The study published this week in the journal, Nature Communications, detailed how the team from Chicago’s Northwestern University Feinberg School of Medicine managed to restore fertility in infertile female mice using 3D-printed ovaries, leading to the birth of healthy litters. Using mice with surgically-removed ovaries, the researchers created the synthetic structures by employing gelatin as the ‘ink’ in the 3D printer and printing in a lattice scaffold in order to replicate the porous quality of natural ovaries.
One of the greatest challenges that the team faced was creating a type of biological hydrogel that was sufficiently firm, flexible, and also unlikely to be rejected by its host.

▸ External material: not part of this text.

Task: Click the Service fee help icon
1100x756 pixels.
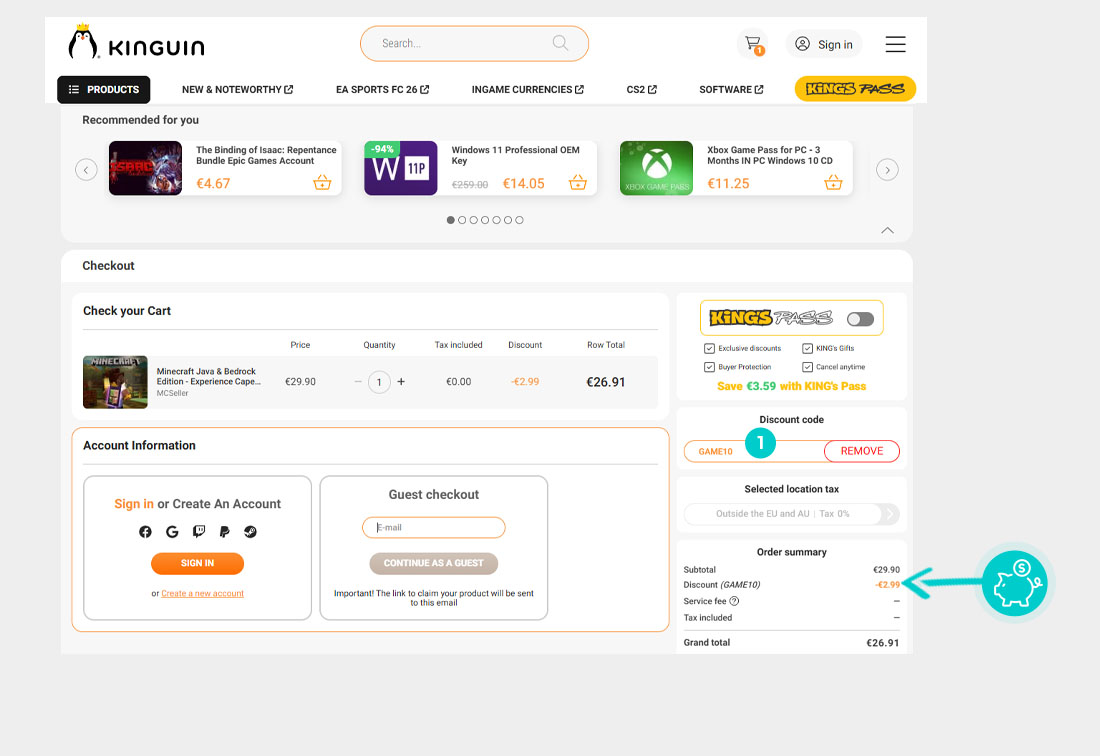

Hydrogels are generally composed of 99% water and 1% polymer as Ramille Shah, one of the researchers on the team states, “Most hydrogels are very weak, since they’re made up mostly of water, and will often collapse on themselves”.
Shah reports that the team managed to discover a gelatin temperature that allowed the structure to be self-supporting, “No one else has been able to print gelatin with such well-defined and self-supported geometry.” The pores that naturally formed in the team’s gelatin also enabled the ovaries to interact successfully with its host’s tissue and blood supply.
The researchers then introduced working follicles (the minute sacs containing fluid and immature egg cells) into the structure’s pores and then implanted these artificial ovaries into the female mice. Despite sounding simple enough, this process of implanting follicles into the ovary’s pores involved a painstaking process of strategically-placed holes, arrangements to ensure the correct amount of blood flow, and “an environment that can provide cross-talk between these follicles, because that’s how the natural ovary signals for only specific ones to ovulate” says Shah.
Incredibly, the researchers found that when these 3D-printed ovaries were implanted into their hosts, they became successfully hooked up to the blood supply within one week and went on to release eggs naturally. Of the seven female mice who mated following this implant, three successfully produced litters of at least two robust and healthy pups. The mothers also lactated, suggesting that their hormone signaling was restored to working order after having their natural ovaries removed.
Chemotherapy in childhood and adolescence can lead to a destruction of the natural ovarian tissue as well as its eggs and the researchers have stated that their goal is to restore fertility in children and young women whose endocrine and reproductive health has been altered by cancer treatment. Teresa Woodruff, a reproductive scientist at Northwestern states, “Our hope is that one day this ovarian bioprosthesis is really the ovary of the future”. While there has been some earlier success in restoring a young woman’s fertility using frozen ovarian tissue, this method is not always practical or reliable, particularly in young girls who have not had the opportunity to bank this healthy tissue after diagnosis. The research team also states their hope that this implant is not perceived as short-term assistance, “We’re thinking big picture, meaning every stage of the girl’s life, so puberty through adulthood to a natural menopause” says Monica Laronda, a co-author of the study.
However, the research still has years to go and the team are now looking into trialling the same method in pigs before human trials can begin. It is not yet known whether the same method can be reproduced successfully in humans but the benefits of scaling and easy reproducibility that are granted by 3D printing could well see these artificial ovaries benefit countless female cancer patients in the future.